On 06/01/2017 10:13 AM, Carlos O'Donell wrote:
> On 05/20/2017 08:43 PM, Paul Eggert wrote:
>> Carlos O'Donell wrote:
>>> The dynamic array growth factor appears to be a value of 2, and
>>> that doesn't match best practice nor academic literature. I would
>>> be happier with a growth factor closer to 1.5.
>>
>> For what it's worth, Gnulib (which has supported dynamically
>> growabable arrays for some time) generates the new size via "n += n /
>> 2 + 1;" by default. This guarantees growth even if N is zero, and
>> approximates the growth factor of 1.5 that you're suggesting. (The
>> code also checks for integer overflow of course.) The caller can ask
>> for a different amount of growth, if necessary.
> 
> The growth factor is related to the underlying storage being used by 
> the dynamic array. If the storage had such properties that the array
> could be grown in-place and to any size with zero cost, then the growth
> could be incredibly small and size kept optimal. Since no underlying storage
> has those properties at all times we choose a growth factor that maps to the
> properties that are present. Here, those properties are a function
> of the underlying system allocator, how it calls mmap, when, how often,
> and the costs associated with it. In general I'm surprised to see that 1.5
> is a universally good constant, then again, most OS have similar subsystems
> when it comes to allocators and virtual memory.
FWIW, we use a 1.5 growth factor for similar situations within GCC.


> 
> I don't know that having the caller ask for different growth is going to be
> initially useful in glibc so I'm not going to ask for this in the API.
> 
>>> Can we make the choice to have dynarray always heap allocated?
>>
>> In Gnulib we've found it better to support initial buffers on the
>> stack, as an option.

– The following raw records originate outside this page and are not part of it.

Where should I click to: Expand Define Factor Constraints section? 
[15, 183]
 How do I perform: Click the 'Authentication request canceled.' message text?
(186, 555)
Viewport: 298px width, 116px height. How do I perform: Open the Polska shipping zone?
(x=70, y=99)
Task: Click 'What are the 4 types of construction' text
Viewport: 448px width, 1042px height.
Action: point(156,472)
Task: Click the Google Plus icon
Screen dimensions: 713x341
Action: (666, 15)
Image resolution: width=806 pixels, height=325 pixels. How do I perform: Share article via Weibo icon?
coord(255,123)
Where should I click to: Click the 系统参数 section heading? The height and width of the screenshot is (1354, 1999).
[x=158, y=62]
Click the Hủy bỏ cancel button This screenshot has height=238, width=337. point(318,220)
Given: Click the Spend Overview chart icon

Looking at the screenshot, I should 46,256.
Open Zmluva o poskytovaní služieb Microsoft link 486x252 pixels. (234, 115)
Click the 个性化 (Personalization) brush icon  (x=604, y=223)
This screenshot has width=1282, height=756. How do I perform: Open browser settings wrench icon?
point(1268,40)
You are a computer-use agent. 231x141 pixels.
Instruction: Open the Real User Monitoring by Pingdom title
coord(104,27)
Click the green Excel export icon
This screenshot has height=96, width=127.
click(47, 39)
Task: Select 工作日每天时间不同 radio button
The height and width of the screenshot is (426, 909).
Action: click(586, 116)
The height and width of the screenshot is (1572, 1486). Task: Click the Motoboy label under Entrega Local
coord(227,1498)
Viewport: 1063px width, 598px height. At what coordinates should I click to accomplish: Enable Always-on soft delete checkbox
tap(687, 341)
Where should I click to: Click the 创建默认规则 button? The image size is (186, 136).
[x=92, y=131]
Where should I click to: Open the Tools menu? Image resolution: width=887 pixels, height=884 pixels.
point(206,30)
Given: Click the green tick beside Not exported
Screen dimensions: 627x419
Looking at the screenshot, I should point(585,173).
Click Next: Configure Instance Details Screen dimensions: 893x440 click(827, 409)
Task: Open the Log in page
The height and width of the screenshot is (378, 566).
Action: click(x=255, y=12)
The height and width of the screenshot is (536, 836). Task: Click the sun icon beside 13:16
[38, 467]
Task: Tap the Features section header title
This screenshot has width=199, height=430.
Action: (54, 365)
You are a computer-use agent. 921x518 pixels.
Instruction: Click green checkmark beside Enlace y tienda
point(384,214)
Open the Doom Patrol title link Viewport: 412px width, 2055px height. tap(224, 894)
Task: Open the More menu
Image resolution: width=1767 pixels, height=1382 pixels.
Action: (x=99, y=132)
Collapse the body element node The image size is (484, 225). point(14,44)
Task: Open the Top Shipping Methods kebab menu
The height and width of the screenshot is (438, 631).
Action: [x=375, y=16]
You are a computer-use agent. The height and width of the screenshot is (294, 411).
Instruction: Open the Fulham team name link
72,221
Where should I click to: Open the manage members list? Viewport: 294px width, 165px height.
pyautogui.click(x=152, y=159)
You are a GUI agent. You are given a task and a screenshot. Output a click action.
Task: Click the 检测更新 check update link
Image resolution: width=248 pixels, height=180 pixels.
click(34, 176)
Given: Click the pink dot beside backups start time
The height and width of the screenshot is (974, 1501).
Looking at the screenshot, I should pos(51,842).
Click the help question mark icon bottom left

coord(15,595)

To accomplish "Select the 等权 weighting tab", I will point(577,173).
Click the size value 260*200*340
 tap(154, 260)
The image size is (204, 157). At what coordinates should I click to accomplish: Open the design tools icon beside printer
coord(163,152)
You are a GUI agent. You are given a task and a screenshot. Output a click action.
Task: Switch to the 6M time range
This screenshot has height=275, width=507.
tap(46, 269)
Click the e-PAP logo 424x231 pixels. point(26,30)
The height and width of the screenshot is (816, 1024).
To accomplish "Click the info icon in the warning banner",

Commonly these initial buffers are already big
>> enough, which is a performance win in the typical case.
> 
> OK. Thanks for the data point here.
And I'll chime in here that based on experiences within glibc that
alloca and vlas are ultimately a bad idea.  Yes, they can be orders of
magnitude more efficient than hitting the heap, but time and time again
they've been mis-managed leading to security vulnerabilities.  Walk
through the CVEs for glibc over the last 10 years and count how many are
related to dynamic stack allocations.

IMHO dynamic stack allocations should not be exposed to developers.  We
simply get them wrong too often.

I'll climb down off the soapbox now...



>> Why impose this requirement? In Gnulib the caller can specify an
>> initial size, but this is optional. The default initial size is
>> chosen to be efficient for the underlying malloc implementation. It
>> would seem odd to require callers to know this implementation
>> detail.
> 
> I see your point. Having the caller convey that no information is relevant
> in the context allows the implementation to choose something optimal given
> the backing store. And we have some use cases like this in the loader.
> At most we know we have say one link map, but how many more there are after
> is completely unknown (unless we had statistical data to guide us).
We've found in GCC that an initial size is useful for growable arrays.
Often we know enough to guess the common size for particular objects.